Rescinding Your Franchise Agreement
   



Introduction The purpose of section 5 of the Arthur Wishart (Franchise Disclosure) 2000 Act (the “Act”) is to protect the franchisee by providing him or her with disclosure of all material facts prior to purchasing a franchise. The Ontario Legislature has given “teeth” to section 5 of the Act by permitting the franchisee to rescind the franchise agreement (s. 6) or to seek damages (s. 7) if the requirements of section 5 are not fully complied with. Unfortunately, the Legislature has drafted the Act in such a way that it is ambiguous whether a franchisee may seek a remedy under both sections 6 and 7 of the Act in the event that the franchisor fails to meet its obligations under section 5. However, permitting a court to award a remedy to a franchisee under both sections of the Act is contrary to the common law and equitable approach to the remedy of rescission.

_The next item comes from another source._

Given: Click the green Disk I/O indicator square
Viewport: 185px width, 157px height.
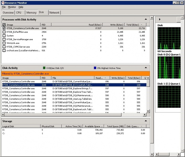Looking at the screenshot, I should click(44, 68).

Remedies for the Breach of Section 5 In summary, in the event that a franchisor provides late disclosure or no disclosure, the franchisee has the following remedies: first, the franchisee is entitled to rescind the franchise agreement, pursuant to section 6 of the Act, and the franchisor shall, within 60 days of the date of rescission, (a) refund to the franchisee any money received from the franchisee; (b) purchase from the franchisee any inventory that the franchisee had pursuant to the franchise agreement at a price equal to the price paid by the franchisee; (c) purchase from the franchisee any supplies and equipment that the franchisee had purchased pursuant to the franchise agreement at a price equal to the price paid by the franchisee; and (d) compensate the franchisee for any losses that the franchisee incurred in acquiring, setting up and operating the franchise; or second, the franchisee may commence an action against the franchisor and its representatives pursuant to section 7 of the Act.

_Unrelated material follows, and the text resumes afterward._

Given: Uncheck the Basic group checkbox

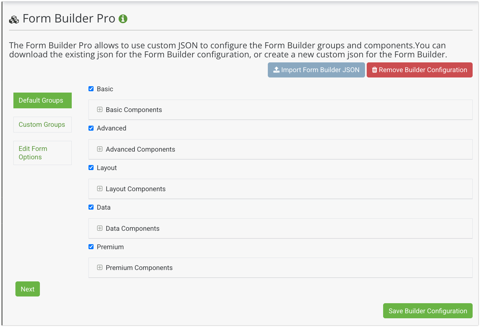Looking at the screenshot, I should pyautogui.click(x=91, y=89).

Judicial Application of Sections 6 and 7 To date, the interplay between sections 6 and 7 of the Act was most fully canvassed in 1490664 Ontario Ltd. v. Dig This Garden Retailers Ltd. (“Dig This Garden”) . The courts’ decisions illustrate the ambiguity in the drafting of the Act and is inconsistent with the traditional approach to the remedy of rescission.

The Facts In Dig This Garden, the applicant franchisee entered into a franchise agreement with the respondent franchisor, Dig This Garden Retailers Ltd., which is a British Columbia corporation. The respondent was unaware of the Act, including the duty to provide a disclosure document, at the time of entering into the franchise agreement. The franchisee opened for business on November 9, 2001. The franchisee’s business was doing poorly. On December 5, 2002, the franchisee sent a letter to the franchisor rescinding the franchise agreement due to the failure of the franchisor to provide a disclosure document. Prior to entering into the franchise agreement, the franchisee was provided with a document entitled “Franchise Information”, which included information about the system, owners, merchandise concepts, customer service, store design and the locations of other franchise stores. The respondent argued that the “Franchise Information” package constituted a disclosure document, which satisfied the requirements of section 5 of the Act.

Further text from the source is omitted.